Números do tabagismo
Muitas pesquisas indicam que o número geral de fumantes tem diminuído ao longo dos anos. No entanto, segundo a OMS, 24 milhões de adolescentes entre 13 e 15 anos fumam cigarros em todo o mundo: 17 milhões de meninos e 7 milhões de meninas. No Brasil, 10% da população é fumante; dentro desse número, estima-se que 100.000 sejam adolescentes.
Por esse motivo, especialistas já consideram o tabagismo uma doença pediátrica, uma vez que que a maioria das pessoas experimenta o fumo na infância ou adolescência. Atualmente, o tabaco é responsável por mais de 7 milhões de mortes anuais por diversas causas.
Cigarro e bebida alcoólica
Além de aumentar o risco de obesidade, jovens que fumam um ou mais cigarro por dia tendem a consumir maior quantidade de bebida alcoólica. Segundo a pesquisa, apenas 3,1% dos meninos não fumantes ingerem uma ou mais doses de álcool por dia; mas nos meninos que fumam a porcentagem é de 28,9%. Entre as meninas fumantes, a prevalência do consumo diário de álcool chega a 31,2%.
Riscos ao coração
Novo estudo publicado no European Heart Journal indica que adolescentes que começam a fumar e beber cedo têm maior risco de endurecimento arterial a partir dos 17 anos, o que aumenta as chances de desenvolver doenças cardíacas. A rigidez arterial ocorre quando há danos nos vasos sanguíneos, problema que se não for tratado, pode causar ataques cardíacos e acidente vascular cerebral (AVC) no futuro.
A boa notícia, segundo os pesquisadores, é que as artérias podem voltar ao normal tão logo esses hábitos sejam interrompidos. “Nunca é tarde demais para fazer mudanças que podem literalmente acabar salvando sua vida. Parar de fumar é a melhor coisa que você pode fazer para proteger seu coração. Se você beber, tente garantir que não o faz em excesso e está dentro das diretrizes recomendadas”, alertou Metin Avkiran, que financiou parte da análise, ao The Guardian.
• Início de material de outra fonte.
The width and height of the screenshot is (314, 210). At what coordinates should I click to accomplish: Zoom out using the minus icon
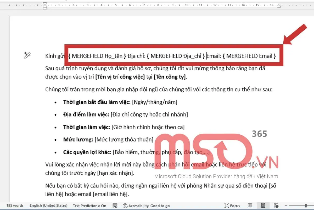pyautogui.click(x=286, y=205)
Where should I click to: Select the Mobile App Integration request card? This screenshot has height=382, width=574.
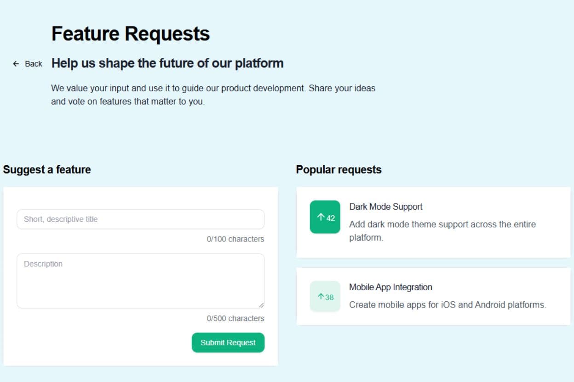click(x=434, y=296)
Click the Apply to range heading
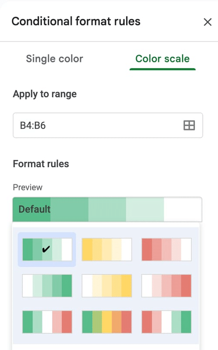The width and height of the screenshot is (218, 350). (45, 94)
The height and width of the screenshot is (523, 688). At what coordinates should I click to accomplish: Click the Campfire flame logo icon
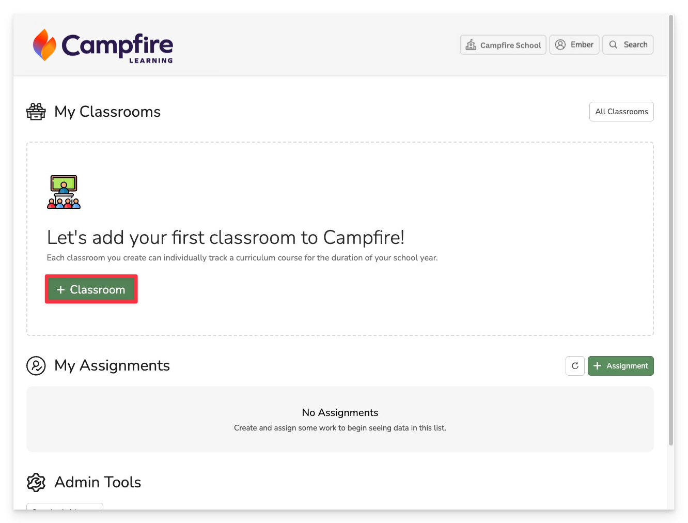pyautogui.click(x=44, y=45)
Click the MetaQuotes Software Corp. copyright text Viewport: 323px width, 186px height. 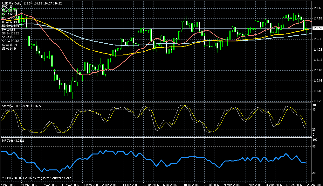[x=37, y=178]
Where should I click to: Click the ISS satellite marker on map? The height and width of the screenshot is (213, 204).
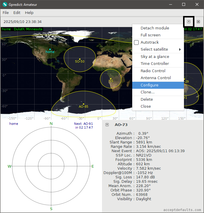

Os cientistas também descobriram que os indivíduos jovens que fumaram mais de 100 cigarros ou mantinham o hábito de beber frequentemente tiveram maior incidência de rigidez arterial do que os que fumaram menos de vinte cigarros ou consumiram menos de dois drinques por dia.
Os resultados revelaram ainda que, aos 17 anos, 23,8% dos participantes eram fumantes. Enquanto isso, mais de três quartos dos adolescentes bebiam entre três e nove doses de álcool regularmente; mais de 10% disseram que bebiam níveis ainda maiores. “A lesão nos vasos sanguíneos ocorre muito cedo na vida como resultado de fumar e beber; e os dois juntos são ainda mais prejudiciais”, explicou Marietta Charakida, coautora do estudo, à BBC.
A equipe não encontrou nenhuma ligação entre a rigidez da artéria e a idade em que os adolescentes começaram a beber ou a frequência com que bebiam. No entanto, aqueles que tinham hábitos de consumo mais intensos apresentavam artérias mais duras, mesmo depois que fatores como índice de massa corporal (IMC) e níveis de colesterol foram levados em conta.
Apesar disso, algumas limitações não podem ser desconsideradas, como dados baseados em autorrelatos (que podem ser imprecisos) e o fato de o estudo não ter atribuído uma causa, revelando apenas conexões.
Tabagismo e obesidade
De acordo com pesquisa recente realizada pelo Instituto Nacional do Câncer (Inca), a obesidade abdominal em adolescentes de 15 a 17 anos é mais frequente entre fumantes do que entre não fumantes. Os números são alarmantes: entre as meninas que fumam, a circunferência abdominal é 57% maior do que a das não fumantes. Já nos meninos, esse valor chega a ser 131% maior. O acúmulo de gordura na região da barriga é fator de risco para o desenvolvimento de doenças cardiovasculares, câncer e diabetes.